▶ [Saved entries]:
- - -
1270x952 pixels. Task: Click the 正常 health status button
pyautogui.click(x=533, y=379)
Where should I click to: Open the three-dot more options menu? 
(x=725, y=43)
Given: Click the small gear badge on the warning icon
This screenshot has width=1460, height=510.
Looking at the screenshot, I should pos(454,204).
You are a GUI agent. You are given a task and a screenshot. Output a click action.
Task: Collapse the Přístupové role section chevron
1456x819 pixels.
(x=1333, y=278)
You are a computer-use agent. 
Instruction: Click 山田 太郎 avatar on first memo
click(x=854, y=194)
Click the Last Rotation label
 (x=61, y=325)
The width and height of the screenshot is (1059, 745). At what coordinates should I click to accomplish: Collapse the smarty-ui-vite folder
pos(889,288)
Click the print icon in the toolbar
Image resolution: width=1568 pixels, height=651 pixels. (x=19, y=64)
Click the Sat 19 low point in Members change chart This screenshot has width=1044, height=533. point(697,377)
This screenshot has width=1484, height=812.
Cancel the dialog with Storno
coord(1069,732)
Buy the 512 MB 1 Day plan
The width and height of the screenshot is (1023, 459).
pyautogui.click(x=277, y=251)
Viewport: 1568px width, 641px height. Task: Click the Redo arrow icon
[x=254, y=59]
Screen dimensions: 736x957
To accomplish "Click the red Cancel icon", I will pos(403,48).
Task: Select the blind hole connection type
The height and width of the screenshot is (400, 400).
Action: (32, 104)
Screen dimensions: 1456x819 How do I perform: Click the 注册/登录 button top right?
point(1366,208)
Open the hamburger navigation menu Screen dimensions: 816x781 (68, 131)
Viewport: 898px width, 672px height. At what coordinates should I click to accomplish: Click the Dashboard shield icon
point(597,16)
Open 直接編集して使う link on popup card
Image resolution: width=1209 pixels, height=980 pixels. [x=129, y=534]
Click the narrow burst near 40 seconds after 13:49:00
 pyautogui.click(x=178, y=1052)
- - -
▶ [Task details]: Output the entire data exactly, line for line.

▶ [Response to the task]:
1270x952 pixels. Task: Click the 正常 health status button
pyautogui.click(x=533, y=379)
Where should I click to: Open the three-dot more options menu? 
(x=725, y=43)
Given: Click the small gear badge on the warning icon
This screenshot has width=1460, height=510.
Looking at the screenshot, I should pos(454,204).
You are a GUI agent. You are given a task and a screenshot. Output a click action.
Task: Collapse the Přístupové role section chevron
1456x819 pixels.
(x=1333, y=278)
You are a computer-use agent. 
Instruction: Click 山田 太郎 avatar on first memo
click(x=854, y=194)
Click the Last Rotation label
 (x=61, y=325)
The width and height of the screenshot is (1059, 745). At what coordinates should I click to accomplish: Collapse the smarty-ui-vite folder
pos(889,288)
Click the print icon in the toolbar
Image resolution: width=1568 pixels, height=651 pixels. (x=19, y=64)
Click the Sat 19 low point in Members change chart This screenshot has width=1044, height=533. point(697,377)
This screenshot has width=1484, height=812.
Cancel the dialog with Storno
coord(1069,732)
Buy the 512 MB 1 Day plan
The width and height of the screenshot is (1023, 459).
pyautogui.click(x=277, y=251)
Viewport: 1568px width, 641px height. Task: Click the Redo arrow icon
[x=254, y=59]
Screen dimensions: 736x957
To accomplish "Click the red Cancel icon", I will pos(403,48).
Task: Select the blind hole connection type
The height and width of the screenshot is (400, 400).
Action: (32, 104)
Screen dimensions: 1456x819 How do I perform: Click the 注册/登录 button top right?
point(1366,208)
Open the hamburger navigation menu Screen dimensions: 816x781 (68, 131)
Viewport: 898px width, 672px height. At what coordinates should I click to accomplish: Click the Dashboard shield icon
point(597,16)
Open 直接編集して使う link on popup card
Image resolution: width=1209 pixels, height=980 pixels. [x=129, y=534]
Click the narrow burst near 40 seconds after 13:49:00
 pyautogui.click(x=178, y=1052)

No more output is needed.